» WRITTEN PROBLEM: Reproduce the data verbatim, from the line containing "Click the Owner-PC computer name value" through the final line of the data, leaving out the pictures.

[Begin]

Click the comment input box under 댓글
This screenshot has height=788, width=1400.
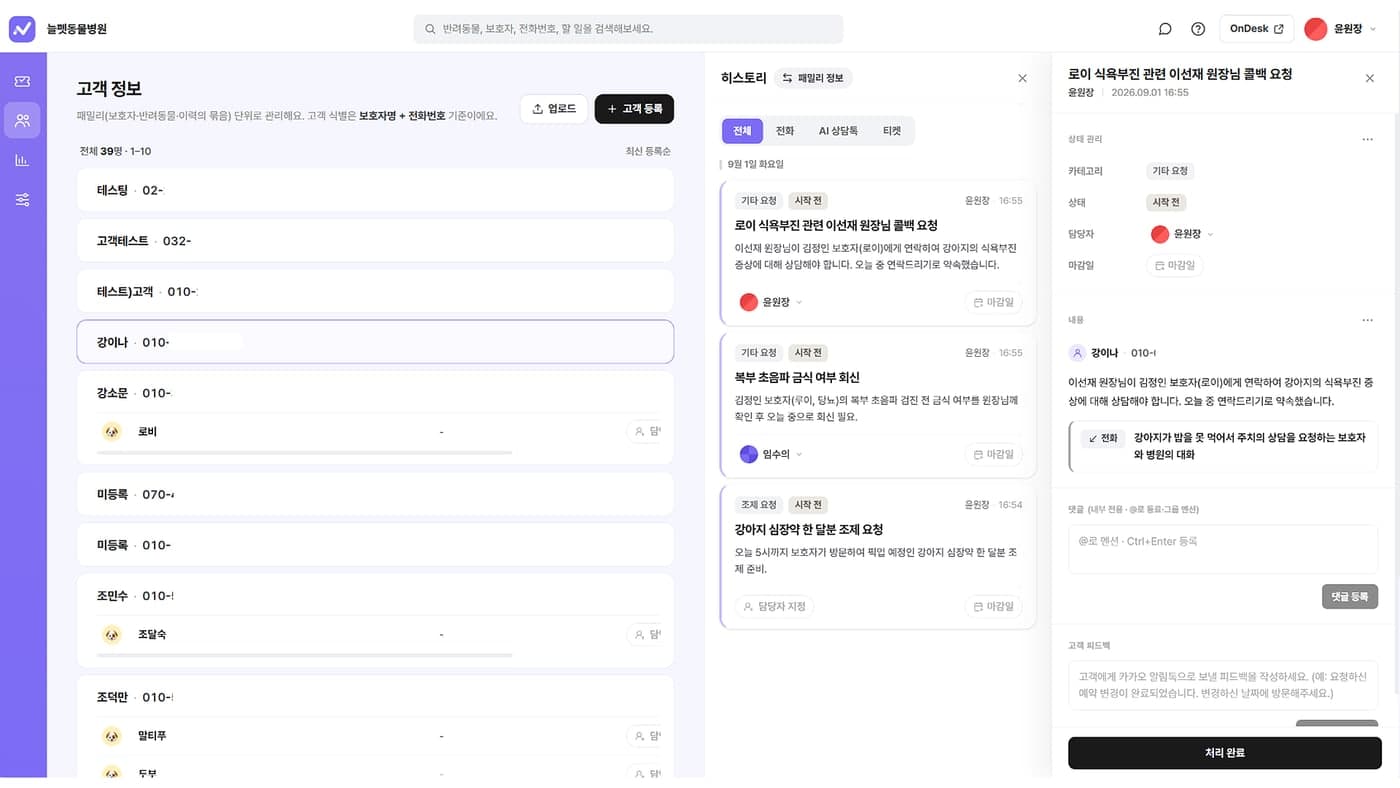[1223, 549]
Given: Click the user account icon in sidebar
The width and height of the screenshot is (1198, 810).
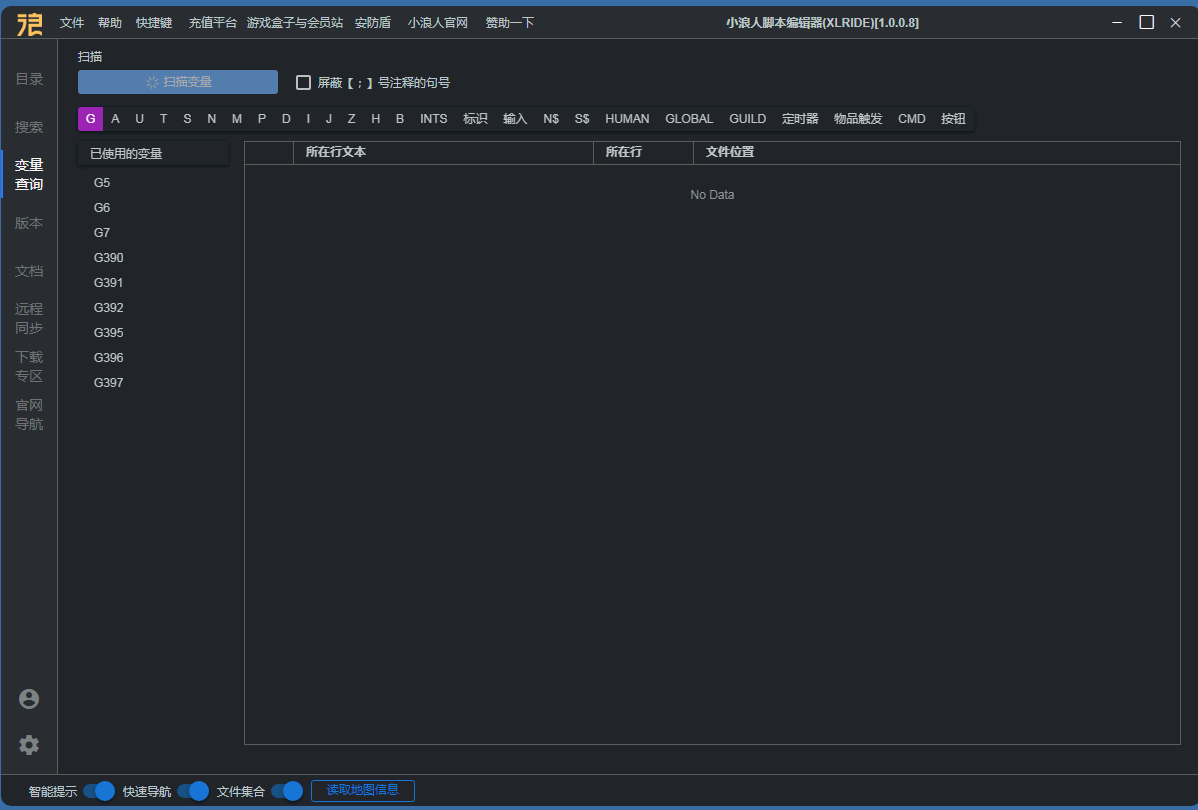Looking at the screenshot, I should (x=29, y=699).
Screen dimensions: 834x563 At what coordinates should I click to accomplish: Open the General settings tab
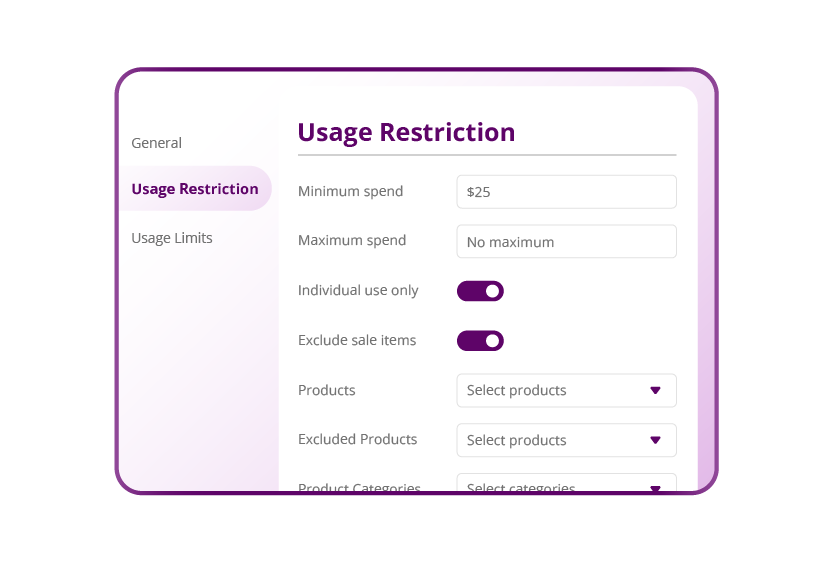157,143
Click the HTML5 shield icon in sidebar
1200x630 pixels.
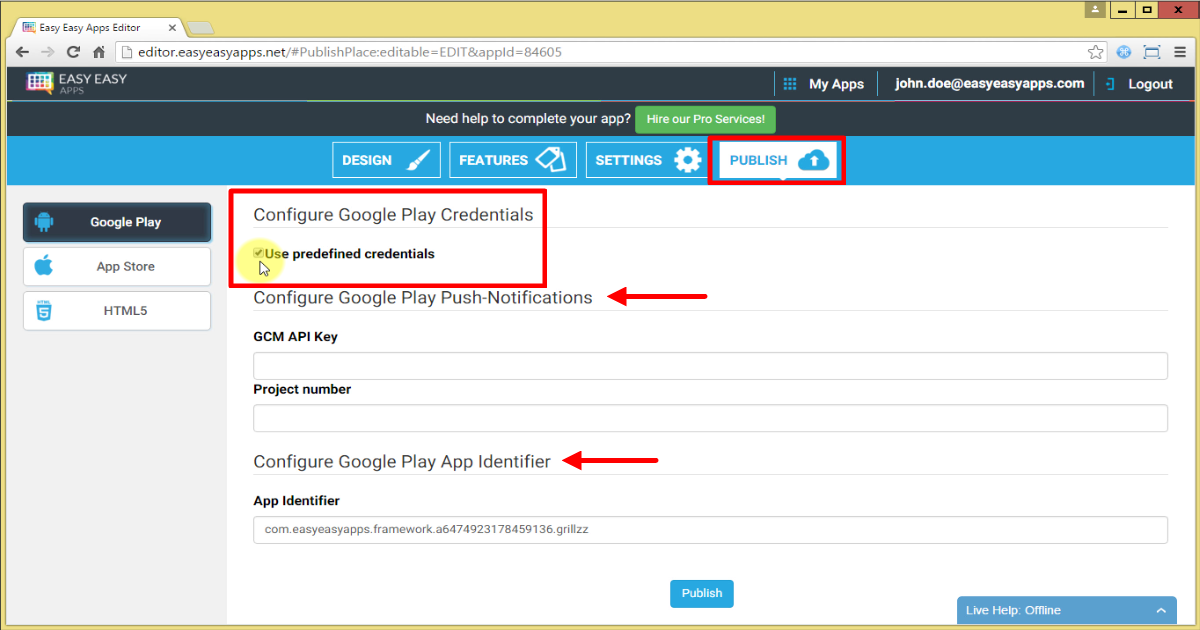[x=44, y=310]

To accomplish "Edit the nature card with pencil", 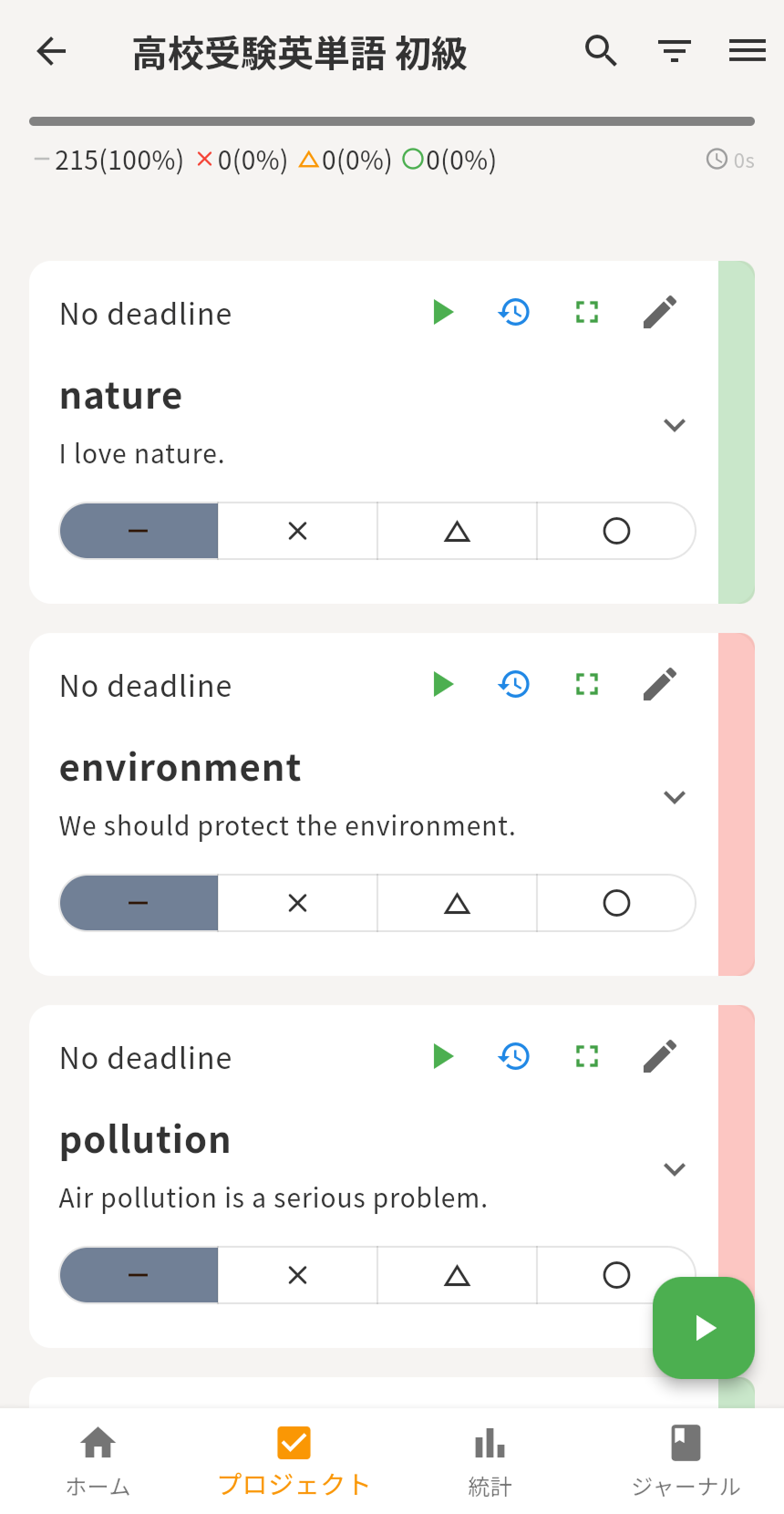I will click(x=660, y=313).
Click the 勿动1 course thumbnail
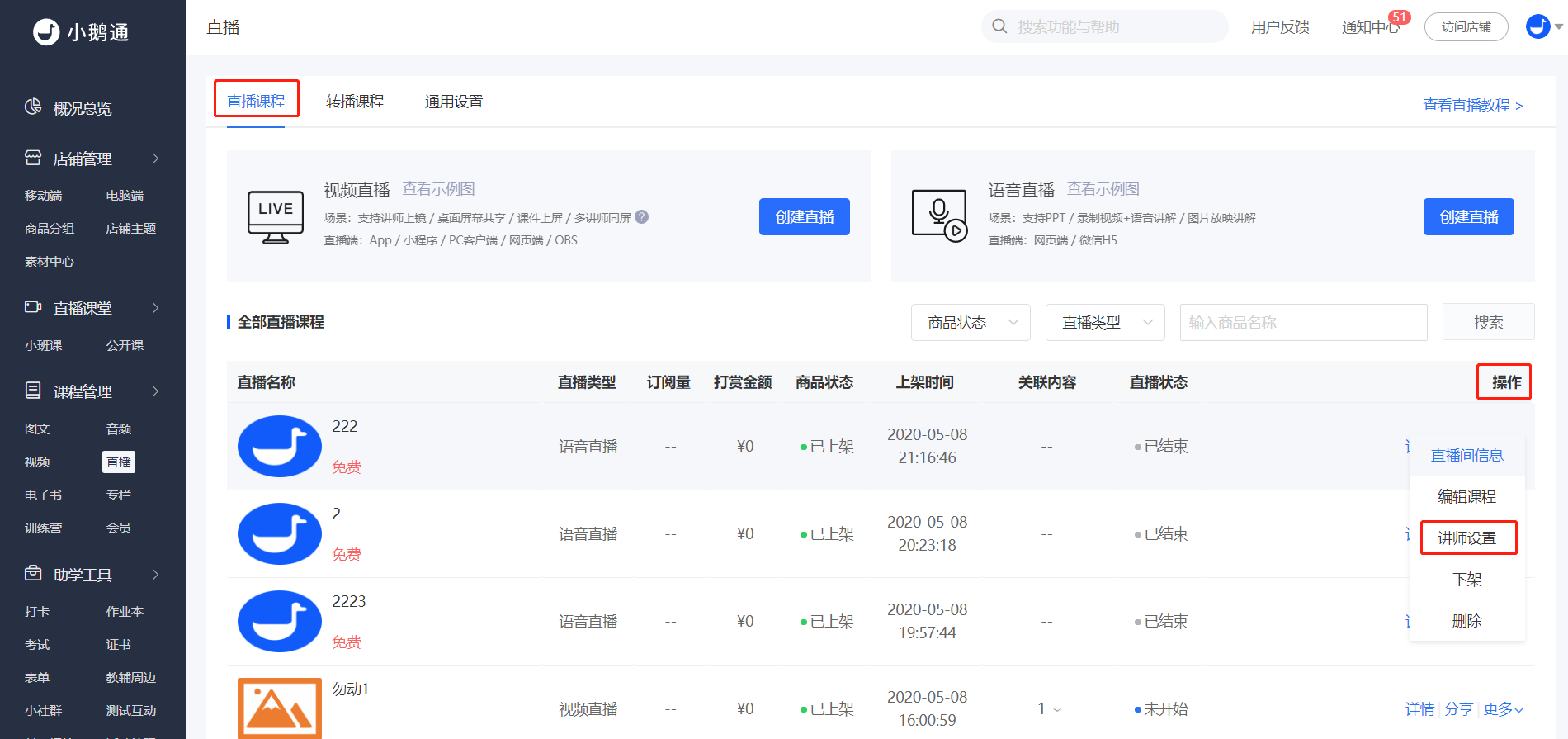The height and width of the screenshot is (739, 1568). point(280,708)
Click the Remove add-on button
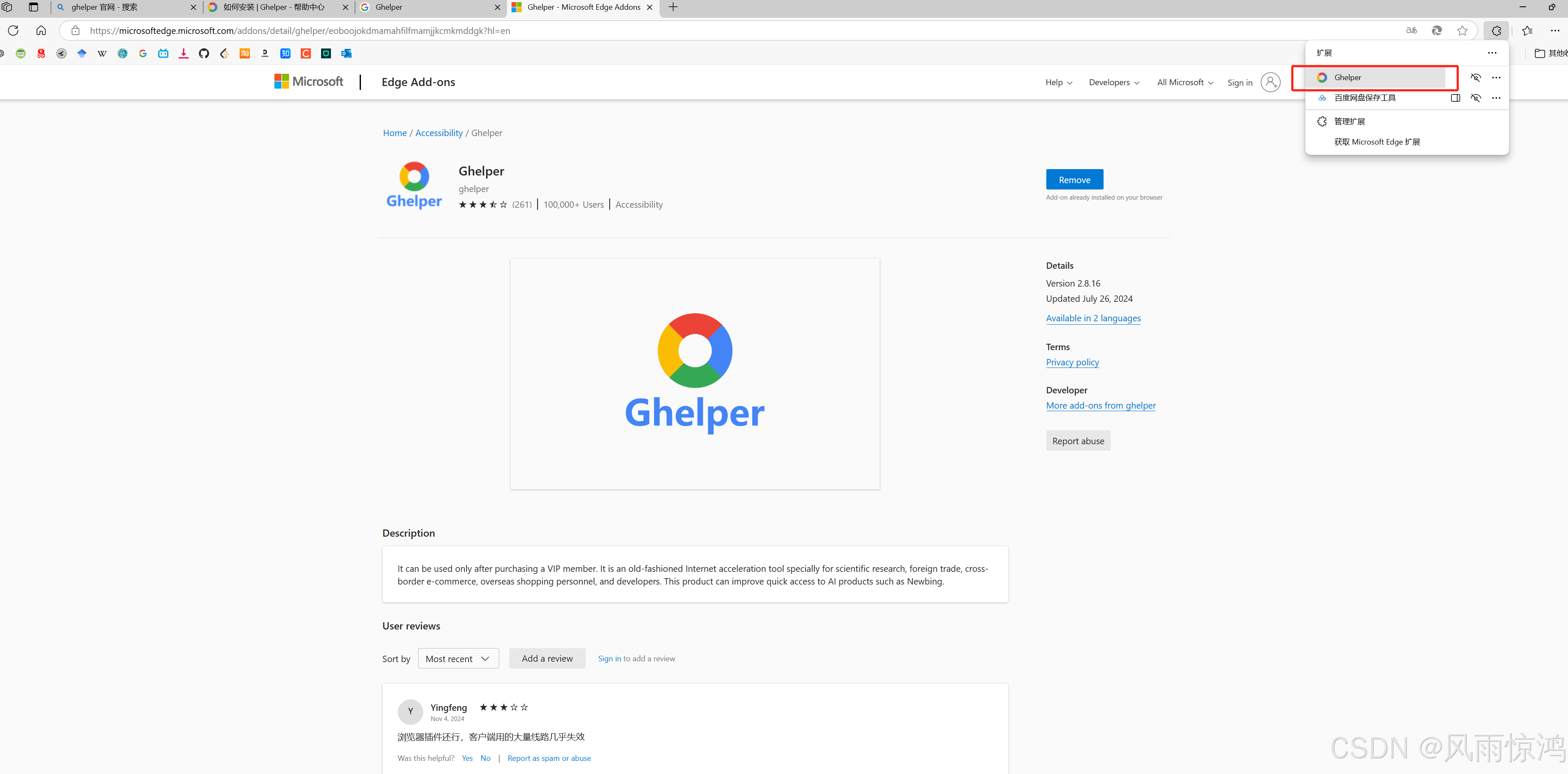Viewport: 1568px width, 774px height. (1074, 179)
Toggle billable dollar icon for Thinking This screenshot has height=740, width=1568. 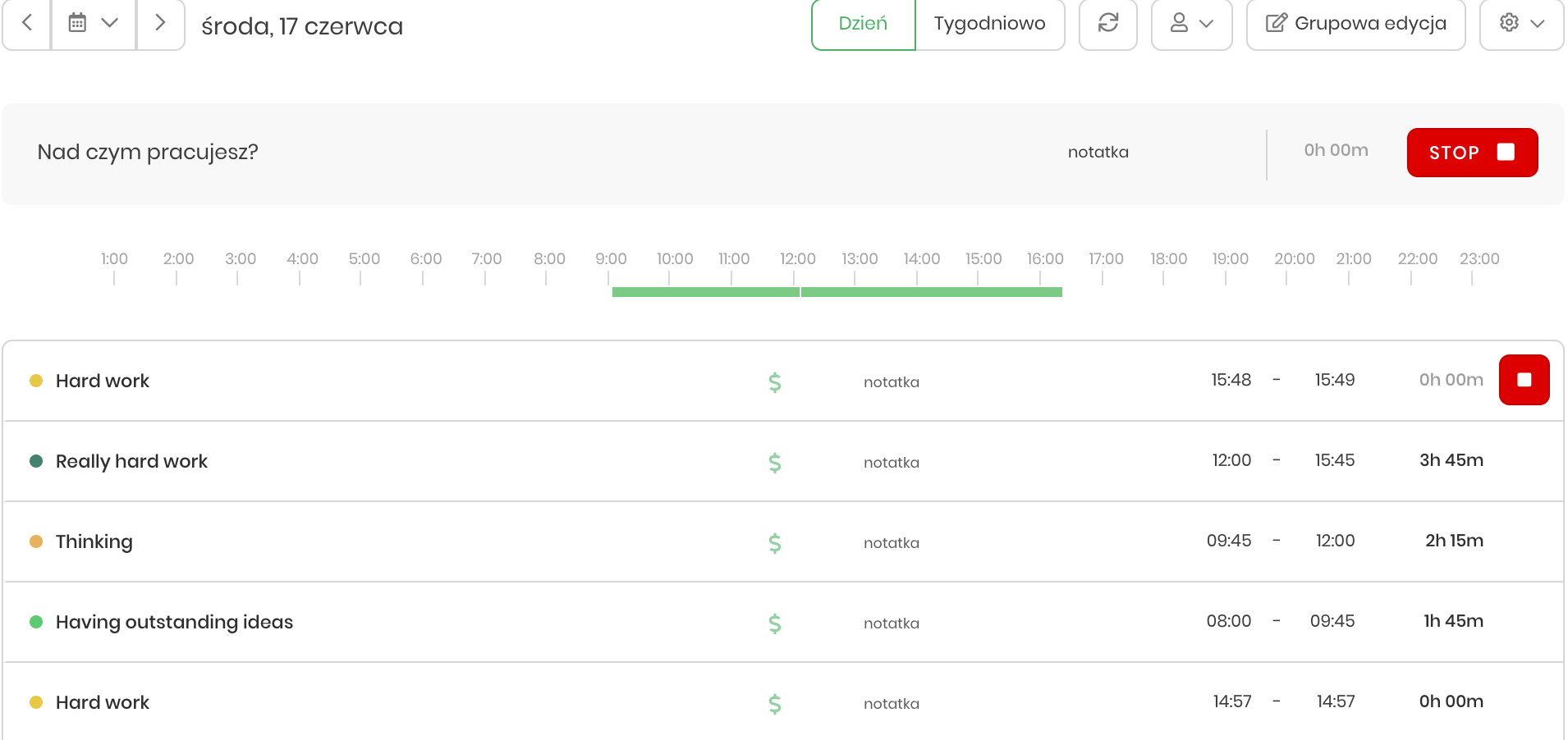coord(775,543)
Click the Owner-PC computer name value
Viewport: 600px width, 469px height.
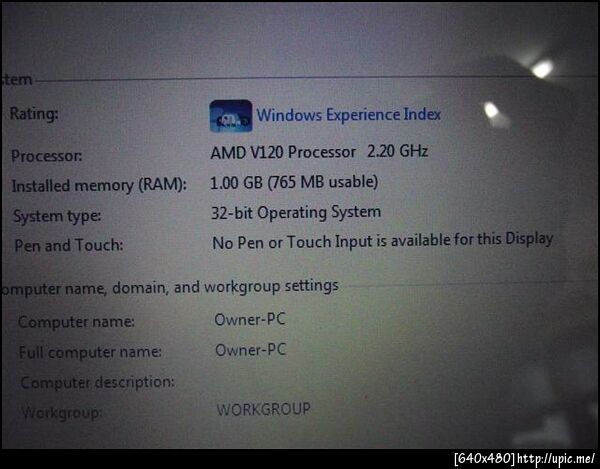pos(250,319)
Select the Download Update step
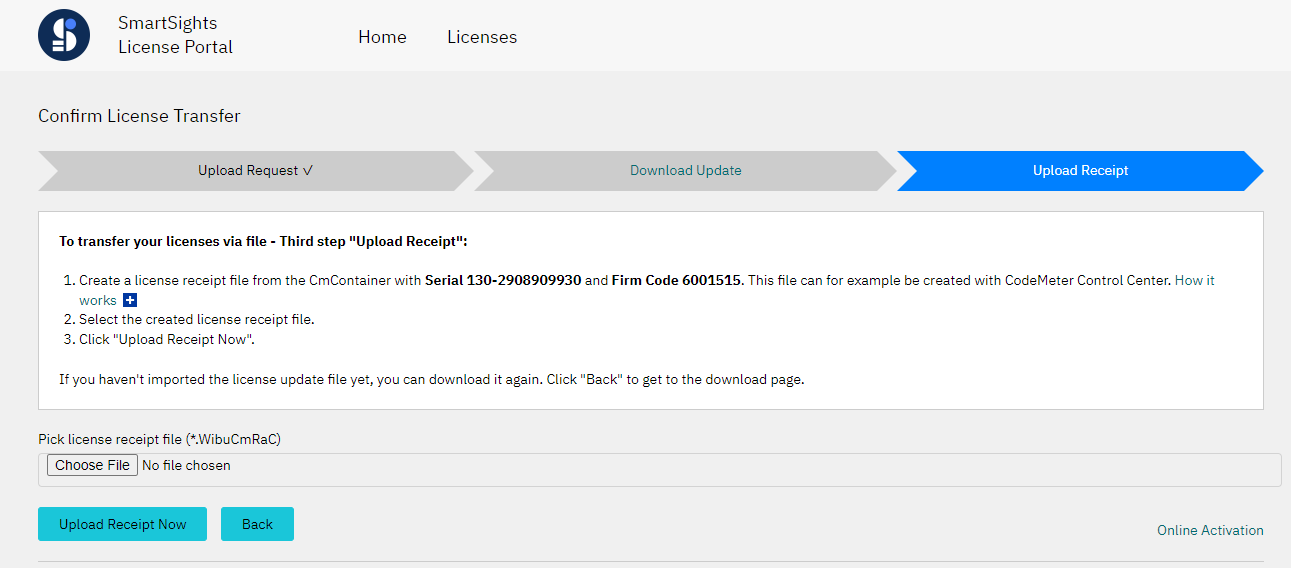The image size is (1291, 568). 686,170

[End]

» RESULT:
Click the Owner-PC computer name value
Viewport: 600px width, 469px height.
pos(250,319)
Select the Download Update step
The image size is (1291, 568). 686,170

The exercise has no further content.